Pukul setengah tujuh malam, Fandi pun mengajak mereka semua pulang. Terlebih mereka sudah selesai makan.

Rani dan sang pacar menatap pria itu dengan tatapan yang sulit diartikan.

“Mbak Irena,” ucap Rani lirih.

Sang pacar pun mengajak Rani pulang, karena Rani menangis setelah Fandi dan rombongannya keluar.

*

Irena duduk di ruang makan, ditatapnya nanar semua hidangan yang semula tampak menggugah selera.

Tak dapat dirinya pungkiri, hatinya hancur dengan melihat itu semua tanpa menunggu penjelasan Fandi.

Ceklek.

Pintu terbuka dan sosok pria yang dicinta Irena masuk dan memanggil sang istri.

Langkahnya terhenti kala melihat Irena yang kuyu di ruang makan.

“Maaf terlambat, tadi kami langsung makan bersama para atasan. Gak enak kalau pulang duluan ‘kan?” Fandi merasa bersalah, melihat semua makanan tersaji dan belum tersentuh sama sekali.

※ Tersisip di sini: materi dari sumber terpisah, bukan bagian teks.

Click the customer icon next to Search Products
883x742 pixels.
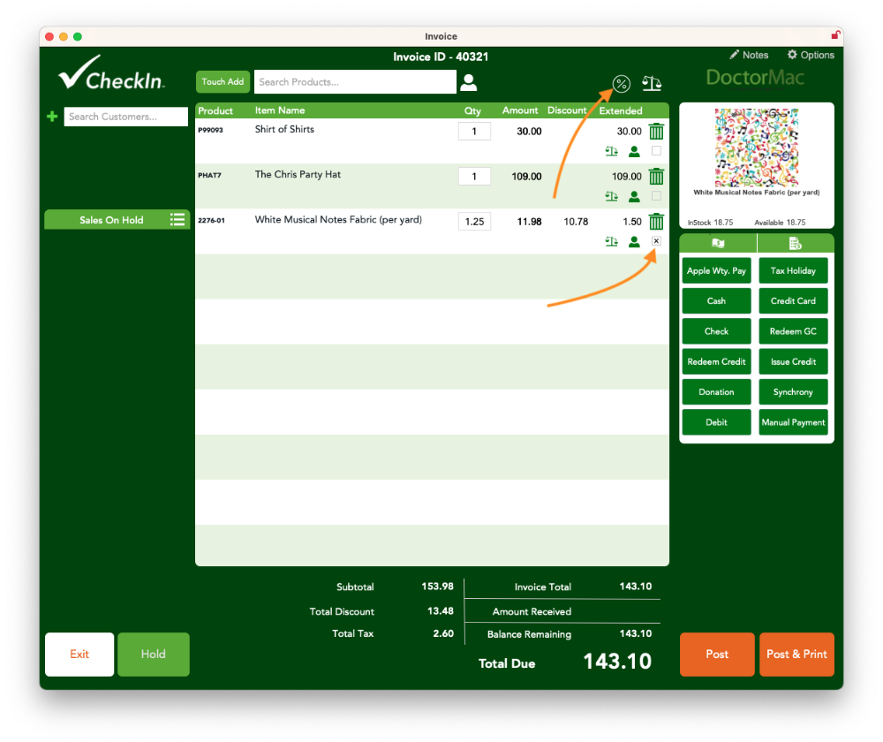[x=468, y=81]
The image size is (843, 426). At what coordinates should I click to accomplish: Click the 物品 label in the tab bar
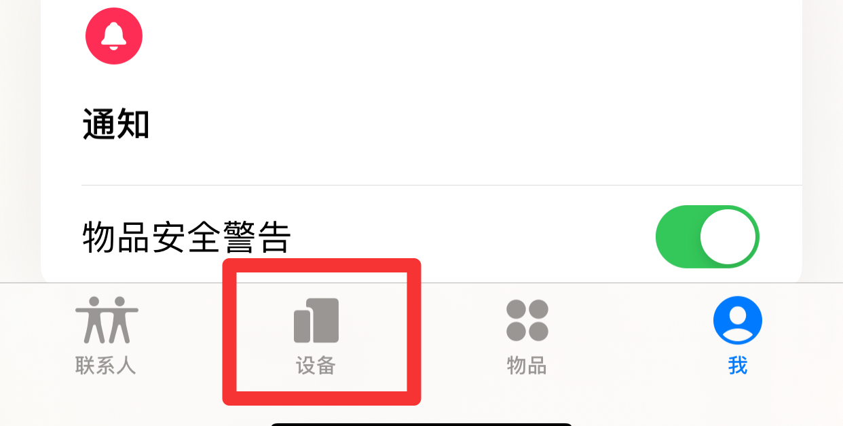click(x=527, y=366)
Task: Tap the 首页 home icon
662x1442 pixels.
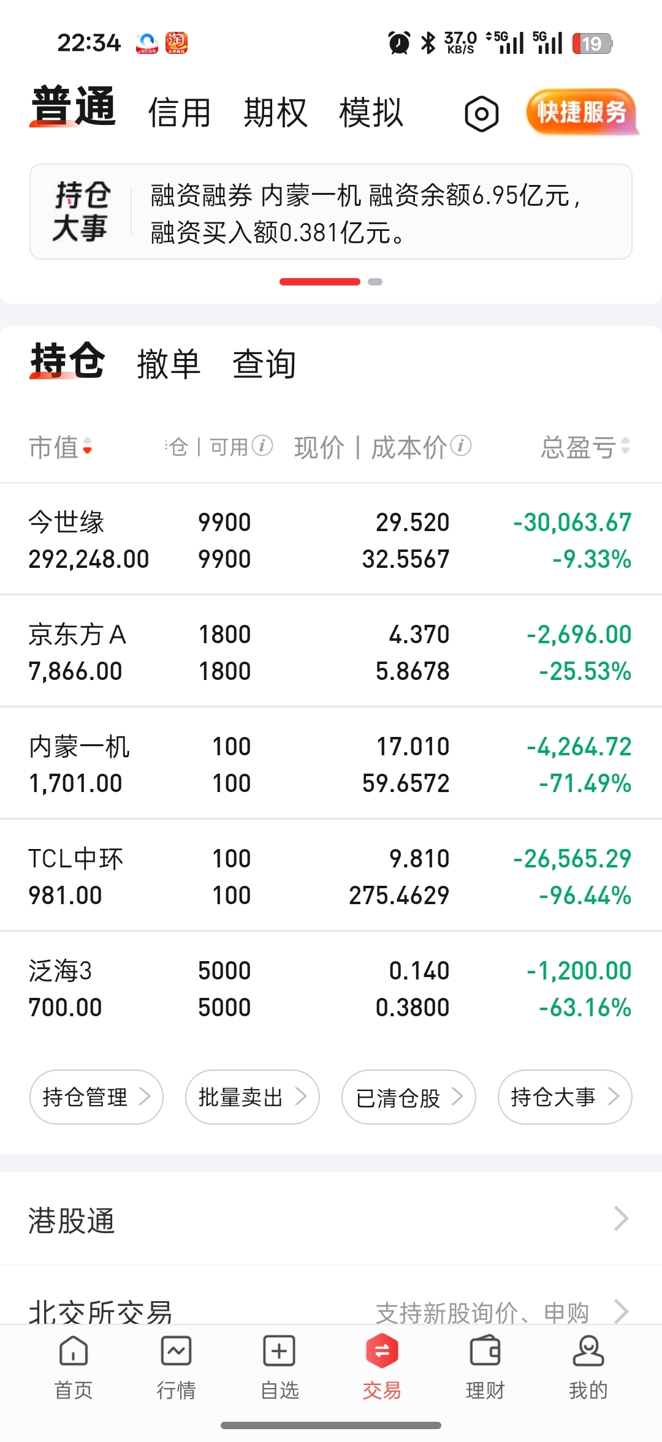Action: click(74, 1351)
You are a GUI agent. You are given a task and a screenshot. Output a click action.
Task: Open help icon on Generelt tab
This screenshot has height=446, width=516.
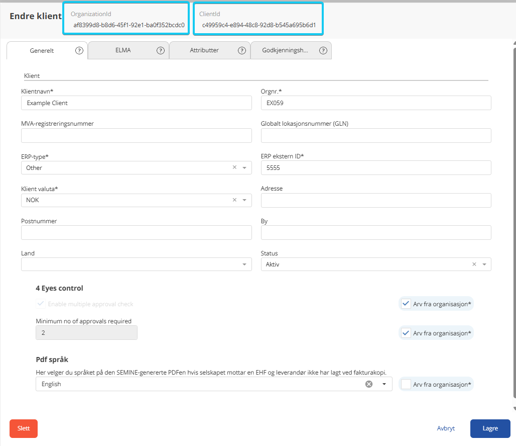tap(79, 50)
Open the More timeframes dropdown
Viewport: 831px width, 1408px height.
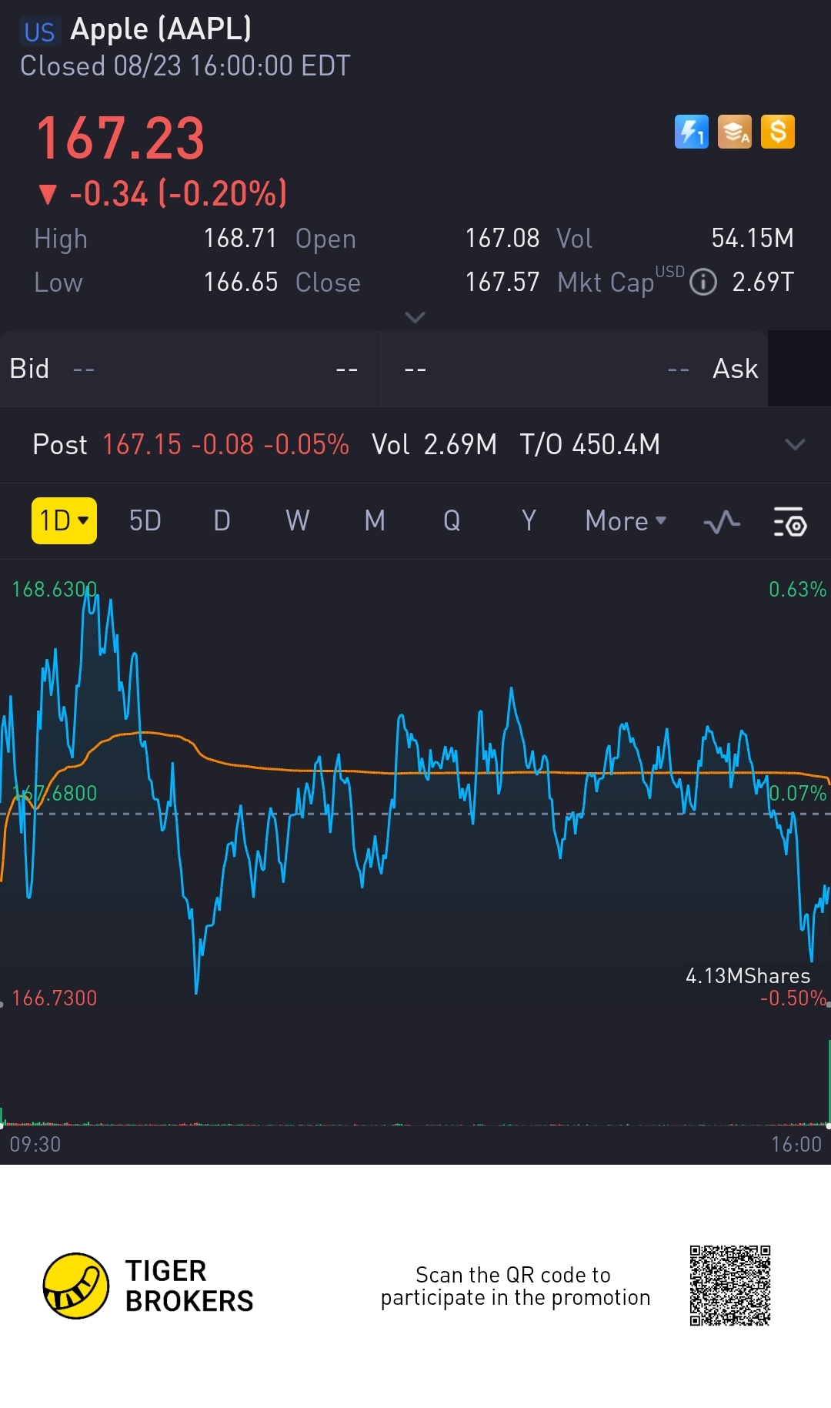tap(625, 521)
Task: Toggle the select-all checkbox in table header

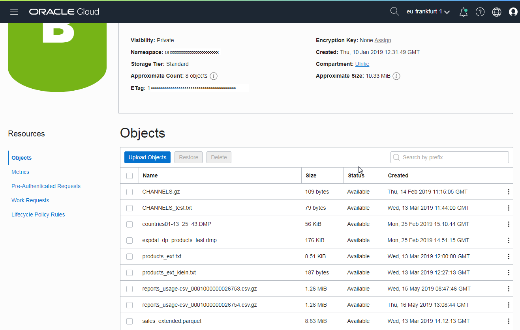Action: pyautogui.click(x=130, y=176)
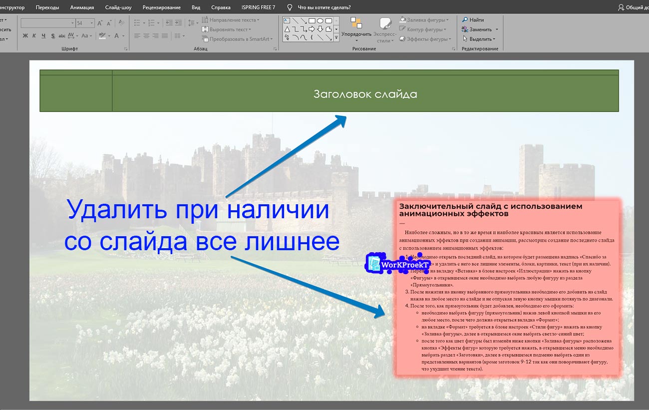This screenshot has width=649, height=410.
Task: Click the Заливка фигуры fill icon
Action: point(402,18)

Tadinya dia hendak menelpon Irena memberitahukan jika dia akan makan di luar. Sayangnya ponsel Fandi direbut Indah begitu tahu akan memberi kabar pada Irena.

Ponsel dikembalikan dalam keadaan tak aktif.

Dikecupnya kening Irena, lalu dirinya duduk di samping sang istri. Diraihnya piring dan diambilnya nasi beserta lauk. Kali ini hanya satu piring dan rencananya akan Fandi makan bersama Irena berdua.

Cara seperti ini biasa ampuh untuk menaklukan Irena yang kerap marah dan mengomel tak henti.

Jika dulu dirinya merasa bising dan tak suka, hari ini dia merindukan suara yang baginya bising itu.

Tatapan mata Irena begitu dalam padanya, ‘Apa ini? Apa Irena tahu aku makan di luar bersama wanita lain? Ah, Indah! Aku sudah memperingatkan dia tadi!’

“Sayang, makan dulu. Mari kita makan bersama,” bujuk Fandi.

Senyumnya merekah kala melihat Irena membuka mulut dan mengunyah nasi yang disuapnya.

Keduanya makan dalam diam hingga nasi di piring habis.

“Mau tambah lagi?” tanya Fandi.

Irena menggeleng, “Segeralah mandi Mas, aku ingin bicara denganmu.”

Nada bicara Irena begitu tak bersemangat, Fandi hapal betul … jika begitu tandanya sang istri sedang bersedih.

‘Apa dia tahu?’ batin Fandi.

Setelah mandi, Irena tetap melayani Fandi seperti biasa. Hanya saja setelah itu, Irena menarik tangan Fandi menuju ke ruang kerja.

Di situ, Fandi langsung didudukkan Irena telat di kursi meja kerjanya.

Klik.

Komputer menyala.

Mata Fandi langsung terbelalak dan mengarah kepada Irena yang sudah berderai air mata di sampingnya.

“Bisakah Mas jelaskan ini? Apa salahku Mas?”